Friday, June 25, 2010


“Ewuaso Kdong”

Our next stop that day was the Compassion center at Ewuaso Kdong. Earlier in the week, when we had visited the Compassion center in Nairobi, we thought we knew what Compassion was doing for its sponsored children. But here in the tiny village of Ewuaso Kdong, where three of our team members had children, we actually got into the guts of Compassion, some of us more so than others.

Michelle, Amanda and the Bells got to meet the children they sponsor and to commemorate the visit they each planted an avocado tree. We all split up then so that we could each go to the home of one of the children. Geoff, Cathy and I went with Michelle to the traditional Maasai home of her little boy.

The homes of the Maasai are usually within a manyatta.
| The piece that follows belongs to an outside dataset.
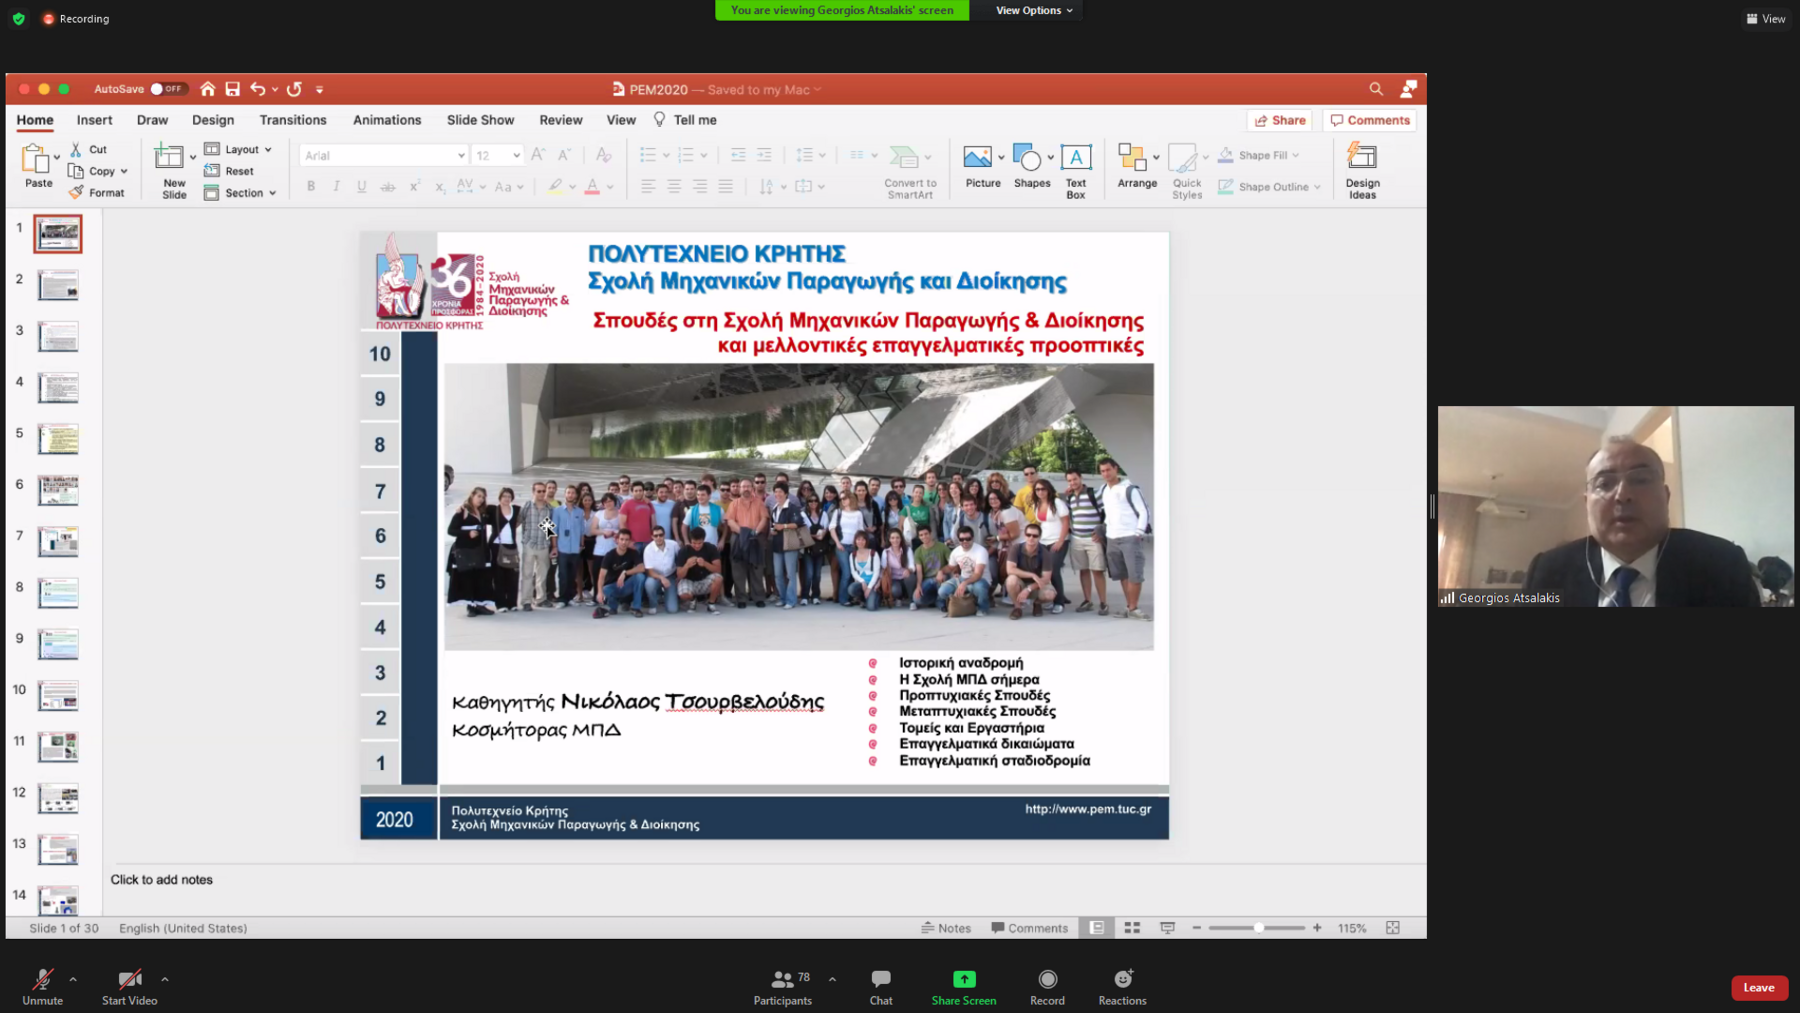Click the Share button in PowerPoint
This screenshot has width=1800, height=1013.
(1279, 120)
A manyatta is a group of small family homes surrounded by a fence made of brush piled around the perimeter. At night, the family’s herds of goats or cattle are brought within the fence for safety and to keep them from wandering off. Extended family and one man’s several wives and children live in the different small homes throughout the manyatta.
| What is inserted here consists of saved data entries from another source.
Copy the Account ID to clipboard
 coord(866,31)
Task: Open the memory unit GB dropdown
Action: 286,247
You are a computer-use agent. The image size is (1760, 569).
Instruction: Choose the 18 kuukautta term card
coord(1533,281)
And by small home I mean a stick and mud hut somewhere around fifteen feet square.

Since they don’t have doors, to get into the home we went through a narrow opening, turned sharply in one direction and then the next, ducking the whole time as the ceiling was less than five feet high. In the tiny room we found ourselves in there was a small open fire, a few shelves for cooking gear, a bench that the four of us sat on elbow to elbow, a bed and not much else.

Our host gave us each a cup of steaming hot chai tea, which would be ok on a winter day –oh that’s right, it was winter in Kenya. Yet the temperature in this mud hut had to be close to 100 degrees. I know that you can buy chai tea all over now in the US, but I have yet to find any that is anywhere close to the chai we drank with the Maasai. Made with boiling goat’s milk and lots of sugar, it reminded me of some weird melted ice cream. The first couple sips, once it cooled off enough to drink, were really good, but it didn’t take long for it to taste just too sweet. And for me to say that, you know it had to be sweet.
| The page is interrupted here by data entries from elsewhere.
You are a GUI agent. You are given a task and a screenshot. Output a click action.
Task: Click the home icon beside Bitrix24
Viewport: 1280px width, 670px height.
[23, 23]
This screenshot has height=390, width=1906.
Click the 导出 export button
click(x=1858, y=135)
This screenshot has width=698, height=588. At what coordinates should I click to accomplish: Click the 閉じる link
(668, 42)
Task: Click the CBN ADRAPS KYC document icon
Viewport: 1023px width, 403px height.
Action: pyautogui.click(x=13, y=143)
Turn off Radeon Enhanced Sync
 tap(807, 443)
Over in the home of Amanda’s Compassion girl, however, in addition to chai tea, Amanda, Val, Kari and Jon were served the next most common thing in the Maasai diet – goat meat stew. Along with whatever vegetables are available, usually potatoes and cabbage, the Maasai will throw in just about everything from the goat, including some of the internal organs. Val, lucky girl that she always is, got to have some of the guts on her plate. Of course, she didn’t know that until the little hairs, the villi from the inside of the intestine, got stuck between her teeth.

That probably still wasn’t as bad though as the raw goat kidney certain members of our team are going to encounter in a couple days.